Observer-based Differentially Private Consensus for Linear Multi-agent Systems

This paper investigates the differentially private consensus problem for general linear multi-agent systems (MASs) based on output feedback protocols. To protect the output information, which is considered private data and may be at high risk of exposure, Laplace noise is added to the information exchange. The conditions for achieving mean square and almost sure consensus in observer-based MASs are established using the backstepping method and the convergence theory for nonnegative almost supermartingales. It is shown that the separation principle remains valid for the consensus problem of linear MASs with decaying Laplace noise. Furthermore, the convergence rate is provided. Then, a joint design framework is developed for state estimation gain, feedback control gain, and noise to ensure the preservation of ε-differential privacy. The output information of each agent is shown to be protected at every time step. Finally, sufficient conditions are established for simultaneously achieving consensus and preserving differential privacy for linear MASs utilizing both full-order and reduced-order observers. Meanwhile, an ε*-differentially private consensus is achieved to meet the desired privacy level. Two simulation examples are provided to validate the theoretical results.

💡 Research Summary

This paper addresses the problem of achieving consensus in general linear multi‑agent systems (MASs) while guaranteeing differential privacy of each agent’s output information. Unlike most existing works that protect only the initial states and rely on exponentially decaying Laplace noise, the authors propose an observer‑based framework that protects the entire output trajectory throughout the execution of the algorithm. The agents’ dynamics are discrete‑time linear systems (x_i(k+1)=Ax_i(k)+Bu_i(k),; y_i(k)=Cx_i(k)). Because the full state is generally not directly measurable, a state observer is constructed from the output (y_i). Both full‑order and reduced‑order observers are considered, allowing a trade‑off between estimation accuracy and computational/communication load.

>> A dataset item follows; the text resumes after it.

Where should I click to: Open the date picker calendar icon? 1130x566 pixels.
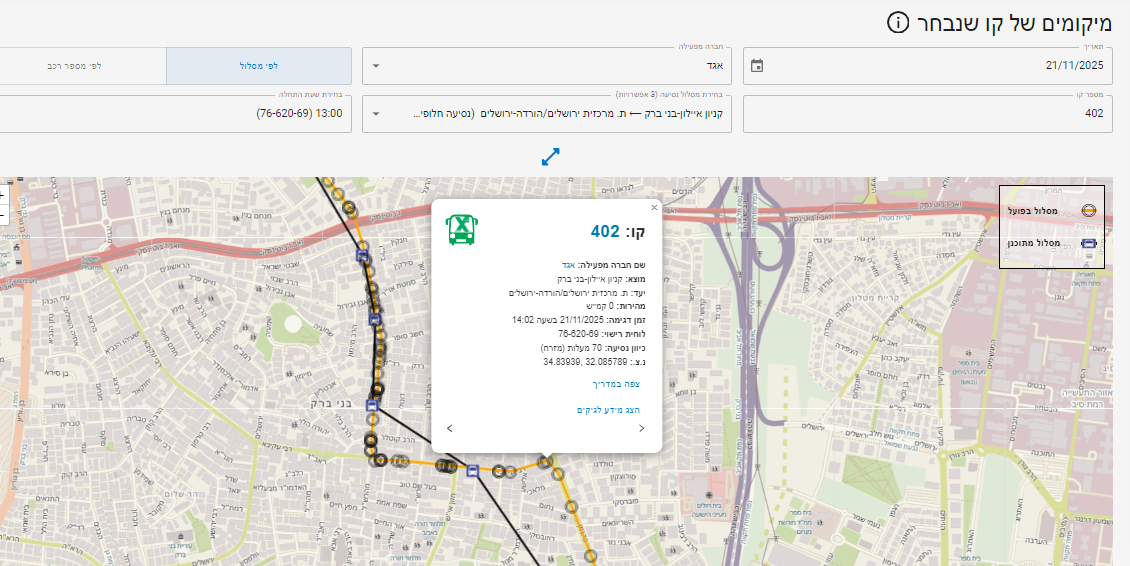[757, 66]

The core technical contribution lies in the rigorous convergence analysis. Using a backstepping design, the observer gain (L) and the feedback gain (K) are synthesized step‑by‑step. The closed‑loop error dynamics, together with the injected Laplace noise (\gamma_i(k)\sim\text{Lap}(0,b(k))), are modeled as a non‑negative almost supermartingale. This enables the derivation of sufficient conditions for both mean‑square consensus and almost‑sure consensus. Moreover, the authors obtain an explicit convergence rate for the scale parameter (b(k)) when it decays exponentially, and they show that the classical separation principle still holds even in the presence of decaying stochastic noise.

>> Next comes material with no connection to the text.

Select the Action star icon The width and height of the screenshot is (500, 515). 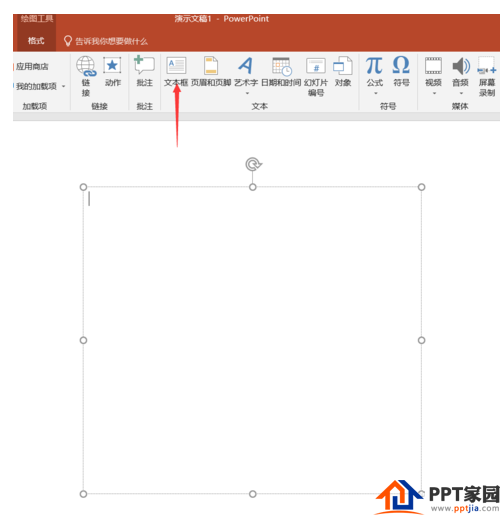112,65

A unified design framework is then introduced to jointly select the observer gain (L), the control gain (K), and the noise parameters (b(k)) so that the system satisfies (\varepsilon)-differential privacy at every time step. The paper generalizes the adjacency relation between neighboring data sets, allowing larger deviations than the standard definition, and relaxes the requirement that the noise variance must decay exponentially; slower (e.g., polynomial) decay rates are admissible provided the derived LMI conditions are met.

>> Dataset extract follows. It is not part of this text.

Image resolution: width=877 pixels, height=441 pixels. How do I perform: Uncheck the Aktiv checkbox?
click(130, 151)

For a prescribed privacy budget (\varepsilon^\star), the authors give explicit inequalities that guarantee (\varepsilon^\star)-differential privacy (denoted (\varepsilon^\star)-DP) while still achieving dynamic average consensus. These inequalities link (|K|), (|L|), and the noise scale (b(k)) in a transparent way, facilitating practical parameter tuning.

The theoretical results are extended from full‑order observers to reduced‑order observers. The reduced‑order design significantly reduces the dimension of the observer state, leading to lower computational complexity and communication overhead, yet the same privacy‑consensus guarantees are retained under the derived conditions.

Two simulation studies illustrate the effectiveness of the proposed approach. In the first example, a five‑agent linear MAS reaches consensus with mean‑square error decreasing exponentially, while each agent’s transmitted output is protected by Laplace noise satisfying the prescribed (\varepsilon) and (\varepsilon^\star) privacy levels. The second example, involving a ten‑agent higher‑dimensional system, demonstrates that the reduced‑order observer achieves comparable convergence speed and privacy protection with substantially fewer transmitted variables.

In summary, the paper makes several notable contributions: (1) it establishes mean‑square and almost‑sure consensus conditions for observer‑based linear MASs using backstepping and supermartingale theory; (2) it proves that the separation principle remains valid under decaying Laplace noise; (3) it provides a joint design methodology for observer gain, control gain, and noise to guarantee ε‑DP at every step; (4) it relaxes the exponential‑decay requirement on noise, allowing slower decay rates; (5) it derives sufficient conditions for simultaneous consensus and differential privacy for both full‑order and reduced‑order observers; and (6) it supplies explicit design formulas for achieving a desired privacy budget (\varepsilon^\star). The results broaden the applicability of differential privacy to dynamic, output‑feedback control of linear MASs and open new avenues for privacy‑preserving distributed control in practical networked systems.